What the exercise asks ▸ Repeat the lines of the records from the line with "Given: Click the" to the line with "Action: [x=289, y=338]", both included, and leave the pictures out.
---------- Data in this exercise
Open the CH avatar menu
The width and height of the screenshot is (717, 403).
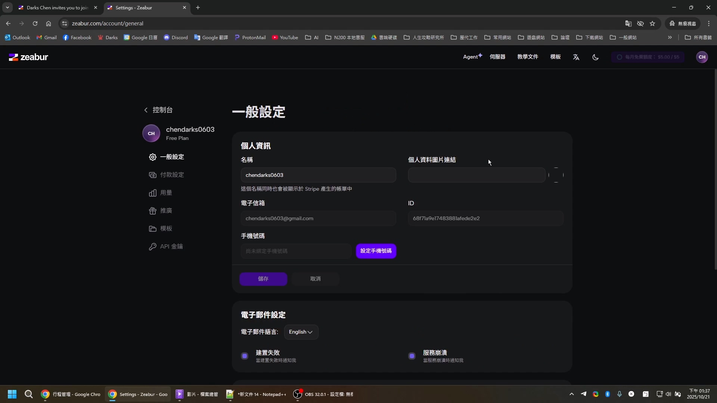(x=702, y=57)
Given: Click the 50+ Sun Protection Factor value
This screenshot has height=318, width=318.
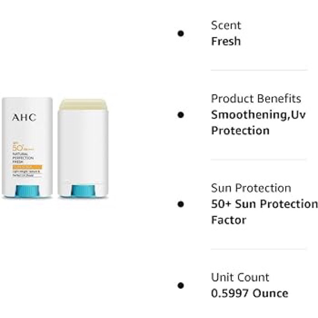Looking at the screenshot, I should pos(264,212).
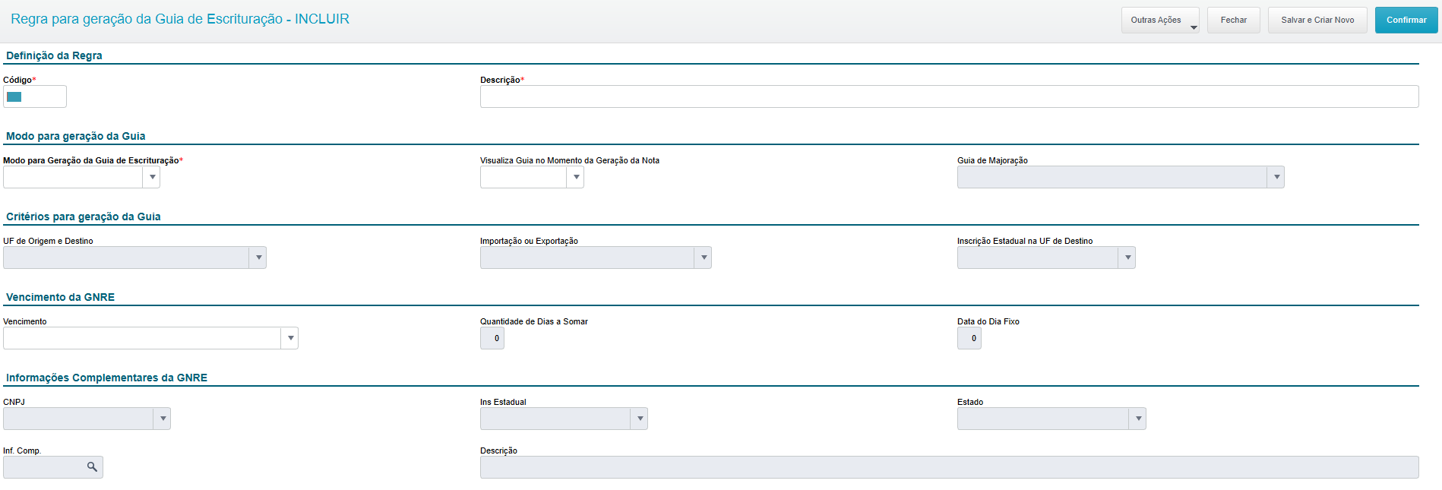Viewport: 1442px width, 490px height.
Task: Expand the Vencimento dropdown
Action: [x=289, y=338]
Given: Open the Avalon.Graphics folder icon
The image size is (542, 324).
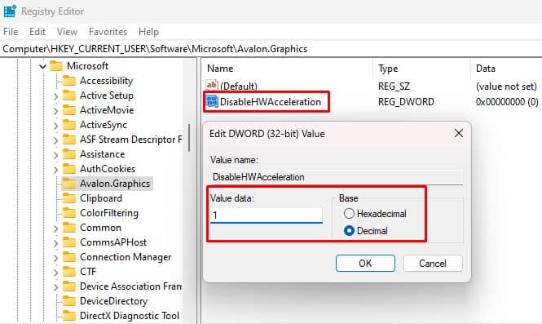Looking at the screenshot, I should [x=69, y=184].
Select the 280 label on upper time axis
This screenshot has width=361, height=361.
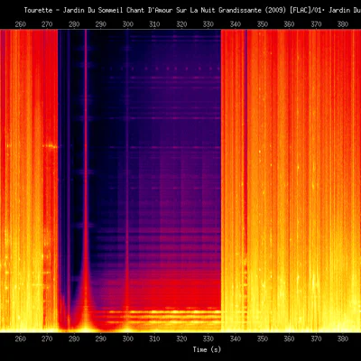pos(74,24)
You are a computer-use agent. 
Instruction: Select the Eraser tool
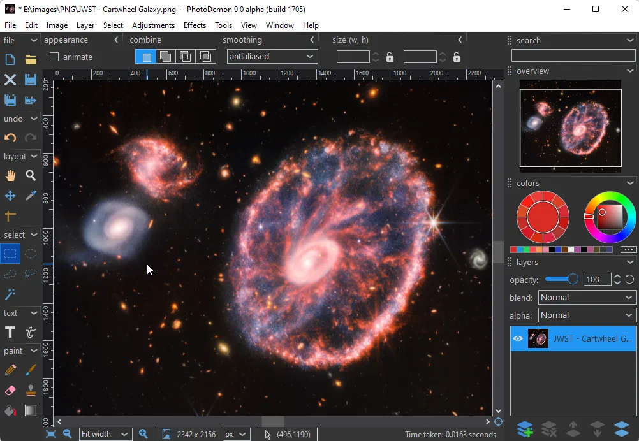pos(10,390)
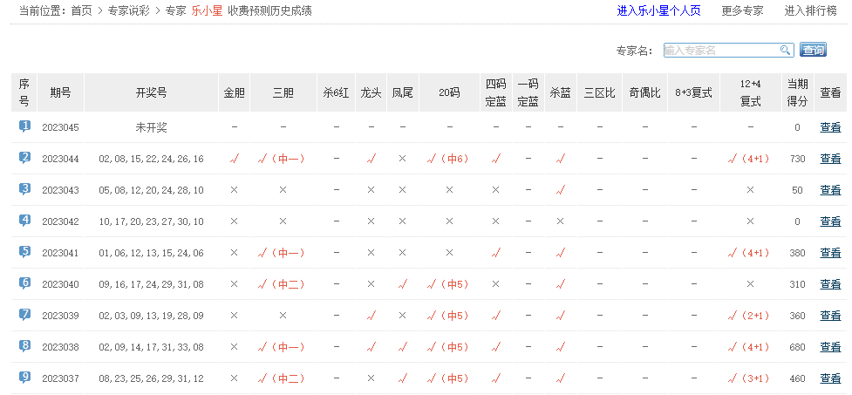This screenshot has width=852, height=395.
Task: Click row number 1 bubble icon
Action: click(x=24, y=126)
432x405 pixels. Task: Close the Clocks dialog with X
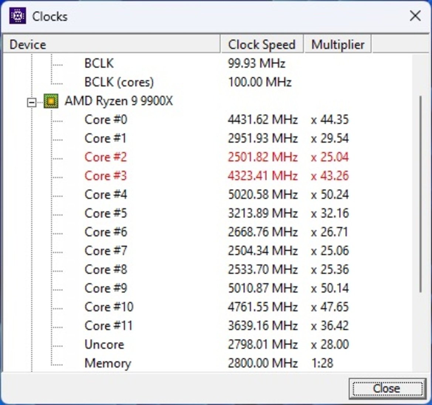point(415,16)

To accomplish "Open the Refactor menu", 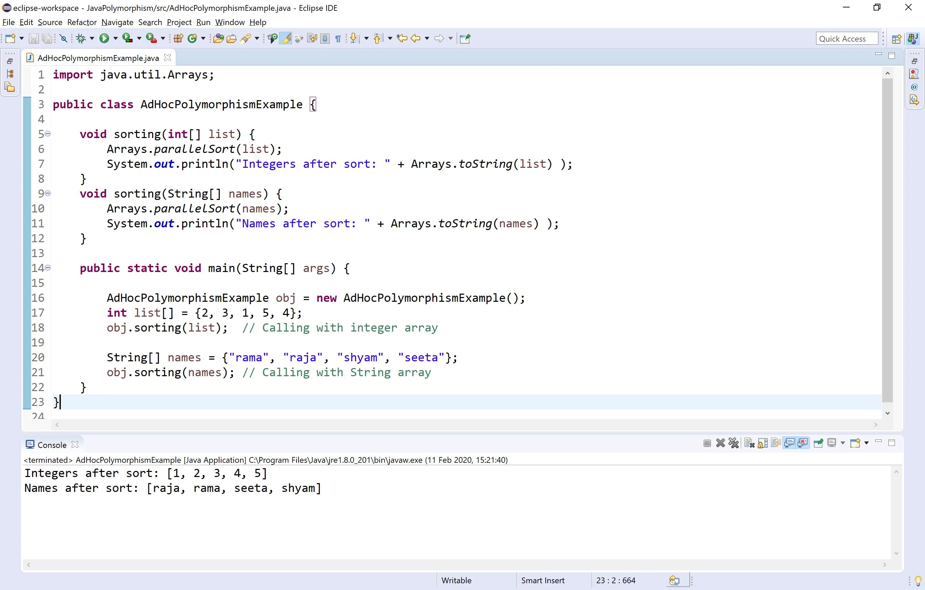I will click(x=81, y=22).
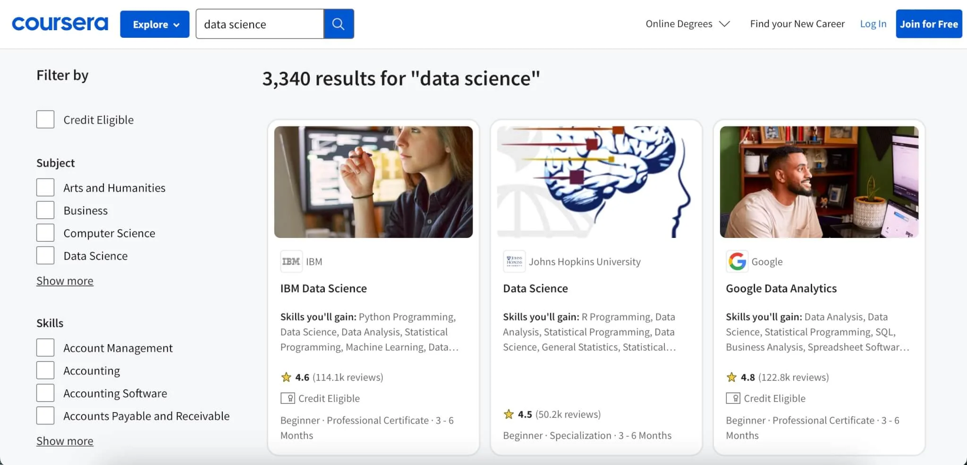Click the Johns Hopkins University logo
The image size is (967, 465).
coord(514,261)
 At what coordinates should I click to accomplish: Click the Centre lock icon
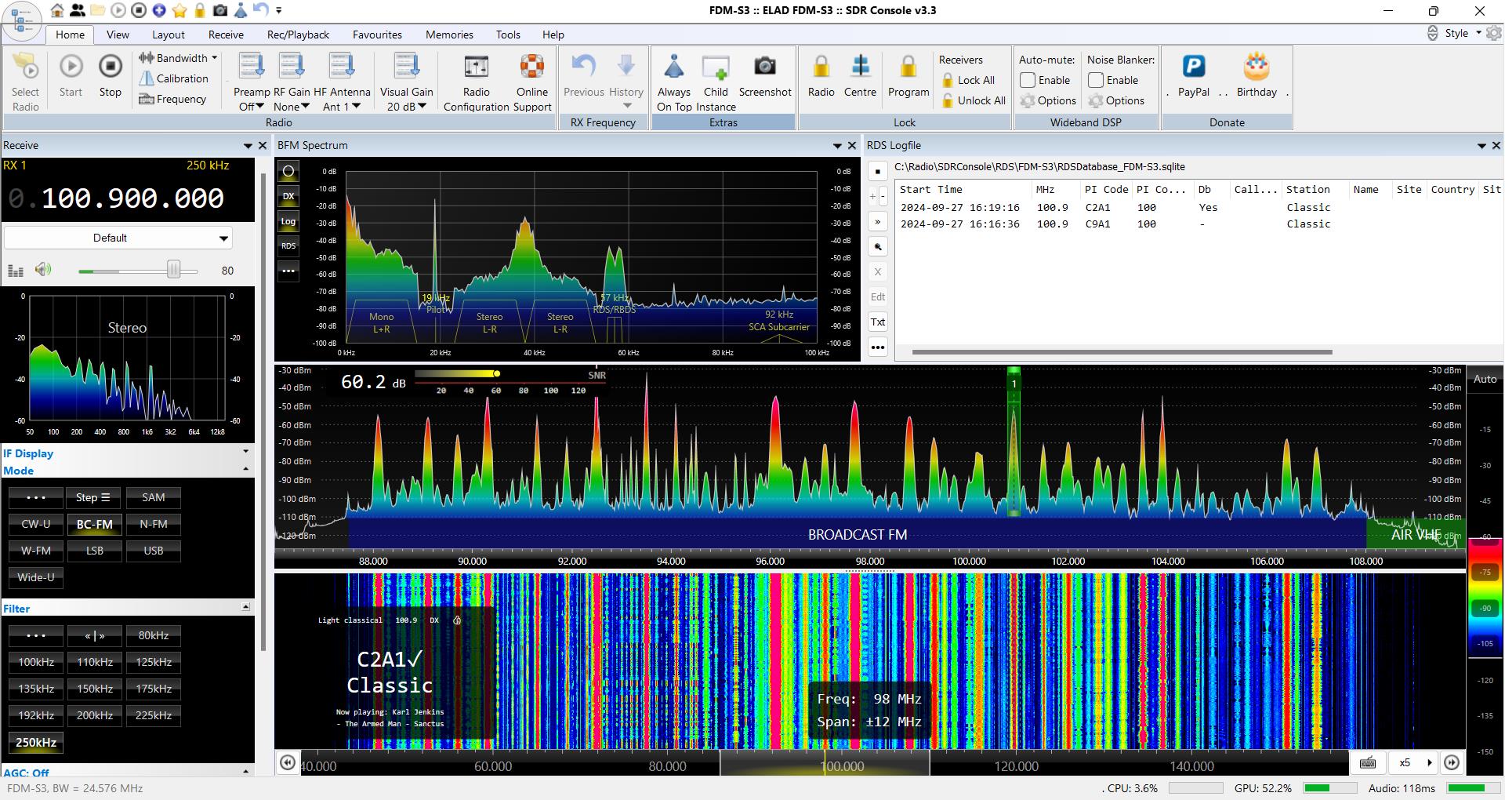coord(860,67)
--------------------
Output for this exercise ▸
Given: Click the 50+ Sun Protection Factor value
This screenshot has height=318, width=318.
Looking at the screenshot, I should pos(264,212).
Viewport: 1442px width, 490px height.
Task: Expand the Vencimento dropdown
Action: [x=289, y=338]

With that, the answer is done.